In an experiment, the local heat transfer over a flat plate were correlated in the form of local Nusselt number as expressed by the following correlation $$ \mathrm{Nu}_{x}=0.035 \mathrm{Re}_{x}^{0.8} \operatorname{Pr}^{1 / 3} $$ Determine the ratio of the average convection heat transfer coefficient \((h)\) over the entire plate length to the local convection heat transfer coefficient \(\left(h_{x}\right)\) at \(x=L\).

We start this exercise by recalling the definitions of Nusselt number, average Nusselt number, and their connections to the convection heat transfer coefficients: $$ \text{Nusselt number (Nu)} = \frac{h_x \cdot x}{k} $$ $$ \text{Average Nusselt number (Nu}_{avg}) = \frac{h \cdot L}{k} $$ where \(h_x\) is the local convection heat transfer coefficient, \(h\) is the average convection heat transfer coefficient, \(k\) is the thermal conductivity of the fluid, and \(x\) or \(L\) are the distance along the flat plate.
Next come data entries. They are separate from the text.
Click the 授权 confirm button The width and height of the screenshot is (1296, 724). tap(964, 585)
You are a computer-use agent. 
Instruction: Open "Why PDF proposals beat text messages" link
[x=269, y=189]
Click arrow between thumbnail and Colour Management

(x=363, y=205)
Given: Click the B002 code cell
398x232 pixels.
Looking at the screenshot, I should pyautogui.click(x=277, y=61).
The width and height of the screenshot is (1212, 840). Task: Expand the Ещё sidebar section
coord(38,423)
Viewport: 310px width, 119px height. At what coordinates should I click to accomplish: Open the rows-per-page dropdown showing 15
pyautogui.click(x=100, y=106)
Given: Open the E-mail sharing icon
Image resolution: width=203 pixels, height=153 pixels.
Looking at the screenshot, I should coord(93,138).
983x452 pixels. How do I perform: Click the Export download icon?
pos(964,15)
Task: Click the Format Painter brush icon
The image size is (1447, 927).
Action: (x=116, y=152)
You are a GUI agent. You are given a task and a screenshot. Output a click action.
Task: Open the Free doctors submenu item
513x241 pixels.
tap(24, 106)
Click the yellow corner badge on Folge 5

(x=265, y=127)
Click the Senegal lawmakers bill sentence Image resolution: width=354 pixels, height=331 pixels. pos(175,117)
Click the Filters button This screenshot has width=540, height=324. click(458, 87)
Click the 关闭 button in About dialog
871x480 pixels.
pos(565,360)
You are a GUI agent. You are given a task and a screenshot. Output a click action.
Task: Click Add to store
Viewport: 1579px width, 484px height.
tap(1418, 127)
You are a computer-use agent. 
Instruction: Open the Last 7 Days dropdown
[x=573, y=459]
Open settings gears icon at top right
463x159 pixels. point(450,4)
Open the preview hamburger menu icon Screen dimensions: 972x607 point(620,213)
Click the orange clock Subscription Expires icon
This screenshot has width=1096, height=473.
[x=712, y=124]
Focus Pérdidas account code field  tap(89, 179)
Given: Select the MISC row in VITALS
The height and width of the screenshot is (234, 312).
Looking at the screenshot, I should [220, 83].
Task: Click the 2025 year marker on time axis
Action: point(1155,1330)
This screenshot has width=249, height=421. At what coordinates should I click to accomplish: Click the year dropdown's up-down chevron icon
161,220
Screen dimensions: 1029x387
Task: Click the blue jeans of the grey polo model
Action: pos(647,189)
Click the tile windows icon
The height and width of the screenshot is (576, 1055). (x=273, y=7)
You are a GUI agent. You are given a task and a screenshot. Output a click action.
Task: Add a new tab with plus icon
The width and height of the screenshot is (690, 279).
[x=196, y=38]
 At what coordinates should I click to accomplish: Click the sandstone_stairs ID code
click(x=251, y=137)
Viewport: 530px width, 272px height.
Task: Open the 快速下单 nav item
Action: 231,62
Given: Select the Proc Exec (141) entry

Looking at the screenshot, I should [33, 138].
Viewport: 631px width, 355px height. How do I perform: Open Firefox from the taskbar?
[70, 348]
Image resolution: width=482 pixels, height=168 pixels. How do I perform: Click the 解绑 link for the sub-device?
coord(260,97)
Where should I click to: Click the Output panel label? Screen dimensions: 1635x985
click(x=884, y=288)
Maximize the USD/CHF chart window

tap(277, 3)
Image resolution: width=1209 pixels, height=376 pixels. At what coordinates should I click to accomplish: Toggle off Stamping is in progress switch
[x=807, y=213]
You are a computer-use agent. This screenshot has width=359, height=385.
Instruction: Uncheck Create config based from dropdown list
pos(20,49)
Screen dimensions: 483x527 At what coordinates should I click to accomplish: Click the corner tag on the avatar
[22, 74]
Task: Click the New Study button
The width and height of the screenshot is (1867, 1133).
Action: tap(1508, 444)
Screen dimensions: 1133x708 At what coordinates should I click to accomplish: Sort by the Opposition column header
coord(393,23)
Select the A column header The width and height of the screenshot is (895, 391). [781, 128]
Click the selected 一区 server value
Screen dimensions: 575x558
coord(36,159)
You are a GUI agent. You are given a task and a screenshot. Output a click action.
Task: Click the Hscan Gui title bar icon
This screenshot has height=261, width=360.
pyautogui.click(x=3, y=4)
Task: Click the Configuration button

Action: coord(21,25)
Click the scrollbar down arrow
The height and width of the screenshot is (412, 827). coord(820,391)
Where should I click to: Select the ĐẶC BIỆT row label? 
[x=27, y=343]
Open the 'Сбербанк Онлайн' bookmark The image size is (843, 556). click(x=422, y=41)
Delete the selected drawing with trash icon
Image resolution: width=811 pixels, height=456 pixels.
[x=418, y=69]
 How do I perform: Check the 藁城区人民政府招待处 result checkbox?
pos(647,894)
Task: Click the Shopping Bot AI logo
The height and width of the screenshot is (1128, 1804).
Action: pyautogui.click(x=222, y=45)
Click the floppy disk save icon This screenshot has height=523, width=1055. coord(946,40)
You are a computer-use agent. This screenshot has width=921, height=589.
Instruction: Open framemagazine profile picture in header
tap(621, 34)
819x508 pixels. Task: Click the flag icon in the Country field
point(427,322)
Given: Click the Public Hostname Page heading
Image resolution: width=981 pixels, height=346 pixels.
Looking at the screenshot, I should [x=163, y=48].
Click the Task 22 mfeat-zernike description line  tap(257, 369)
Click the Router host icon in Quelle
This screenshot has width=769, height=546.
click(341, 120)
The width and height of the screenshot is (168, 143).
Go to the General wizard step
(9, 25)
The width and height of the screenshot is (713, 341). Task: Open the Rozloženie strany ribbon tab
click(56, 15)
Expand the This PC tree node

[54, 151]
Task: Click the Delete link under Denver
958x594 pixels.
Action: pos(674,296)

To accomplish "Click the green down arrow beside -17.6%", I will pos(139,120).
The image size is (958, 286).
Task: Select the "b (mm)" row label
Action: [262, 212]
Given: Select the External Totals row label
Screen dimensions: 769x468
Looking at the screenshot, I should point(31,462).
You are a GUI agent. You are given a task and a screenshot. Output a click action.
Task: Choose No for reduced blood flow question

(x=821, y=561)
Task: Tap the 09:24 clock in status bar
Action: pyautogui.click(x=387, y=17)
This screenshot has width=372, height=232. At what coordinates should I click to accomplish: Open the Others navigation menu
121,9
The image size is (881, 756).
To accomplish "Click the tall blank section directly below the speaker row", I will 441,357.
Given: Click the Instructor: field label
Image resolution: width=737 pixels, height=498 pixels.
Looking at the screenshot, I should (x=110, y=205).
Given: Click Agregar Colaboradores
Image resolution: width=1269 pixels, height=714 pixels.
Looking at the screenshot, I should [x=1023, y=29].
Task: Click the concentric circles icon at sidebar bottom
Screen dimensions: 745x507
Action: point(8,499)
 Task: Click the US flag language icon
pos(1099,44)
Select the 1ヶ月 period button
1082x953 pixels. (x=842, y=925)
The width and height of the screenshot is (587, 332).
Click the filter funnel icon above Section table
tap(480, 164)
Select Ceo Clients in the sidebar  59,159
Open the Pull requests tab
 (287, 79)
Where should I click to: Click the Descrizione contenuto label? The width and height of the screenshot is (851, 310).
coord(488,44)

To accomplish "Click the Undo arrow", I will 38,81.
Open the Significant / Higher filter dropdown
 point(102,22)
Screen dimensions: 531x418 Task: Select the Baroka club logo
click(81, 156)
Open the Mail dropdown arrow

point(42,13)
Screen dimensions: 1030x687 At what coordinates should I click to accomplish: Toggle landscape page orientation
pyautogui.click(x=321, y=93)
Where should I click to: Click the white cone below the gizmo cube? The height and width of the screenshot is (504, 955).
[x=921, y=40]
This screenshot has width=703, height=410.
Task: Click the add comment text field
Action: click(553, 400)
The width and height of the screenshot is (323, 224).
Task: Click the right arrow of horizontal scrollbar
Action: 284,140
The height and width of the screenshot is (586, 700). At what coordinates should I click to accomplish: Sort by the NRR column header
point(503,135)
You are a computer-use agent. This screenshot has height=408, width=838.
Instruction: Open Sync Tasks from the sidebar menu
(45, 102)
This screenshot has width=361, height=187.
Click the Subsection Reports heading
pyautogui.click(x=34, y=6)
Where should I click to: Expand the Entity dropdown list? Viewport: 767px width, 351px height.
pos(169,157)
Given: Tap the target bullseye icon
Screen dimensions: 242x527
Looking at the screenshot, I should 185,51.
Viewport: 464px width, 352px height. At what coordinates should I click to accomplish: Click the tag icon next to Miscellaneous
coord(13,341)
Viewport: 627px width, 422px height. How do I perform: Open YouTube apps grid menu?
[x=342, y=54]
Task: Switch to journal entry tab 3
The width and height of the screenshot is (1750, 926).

Based on the definition of Nusselt number and average Nusselt number, we can express the convection heat transfer coefficients \(h_x\) and \(h\) in terms of the Nusselt numbers as follows: $$ h_x = \frac{\mathrm{Nu}_x \cdot k}{x} $$ $$ h = \frac{\mathrm{Nu}_{avg} \cdot k}{L} $$

The given correlation is: $$ \mathrm{Nu}_{x}=0.035 \mathrm{Re}_{x}^{0.8} \operatorname{Pr}^{1 / 3} $$ At \(x = L\), the value of the local Nusselt number would be: $$ \mathrm{Nu}_{L}=0.035 \mathrm{Re}_{L}^{0.8} \operatorname{Pr}^{1 / 3} $$ where \(\mathrm{Re}_L\) is the Reynolds number at \(x=L\).

Now that we know the local Nusselt number value at \(x = L\), let's create an expression for the ratio of the average convection heat transfer coefficient to the local convection heat transfer coefficient. Using the expressions derived in step 2, the ratio can be written as: $$ \frac{h}{h_x} = \frac{\mathrm{Nu}_{avg} \cdot k / L}{\mathrm{Nu}_L \cdot k / L} $$ We can simplify this expression by cancelling out the \(k\) and \(L\) terms: $$ \frac{h}{h_x} = \frac{\mathrm{Nu}_{avg}}{\mathrm{Nu}_L} $$ So the ratio of the average convection heat transfer coefficient to the local convection heat transfer coefficient at \(x = L\) is equal to the ratio of the average Nusselt number to the local Nusselt number at the same position. To get the numerical value of this ratio, we would need to find the values for \(\mathrm{Nu}_{avg}\) and \(\mathrm{Nu}_L\). This information is not provided in the problem statement, and thus we cannot compute an exact value but we have derived the relationship between the average and local coefficients.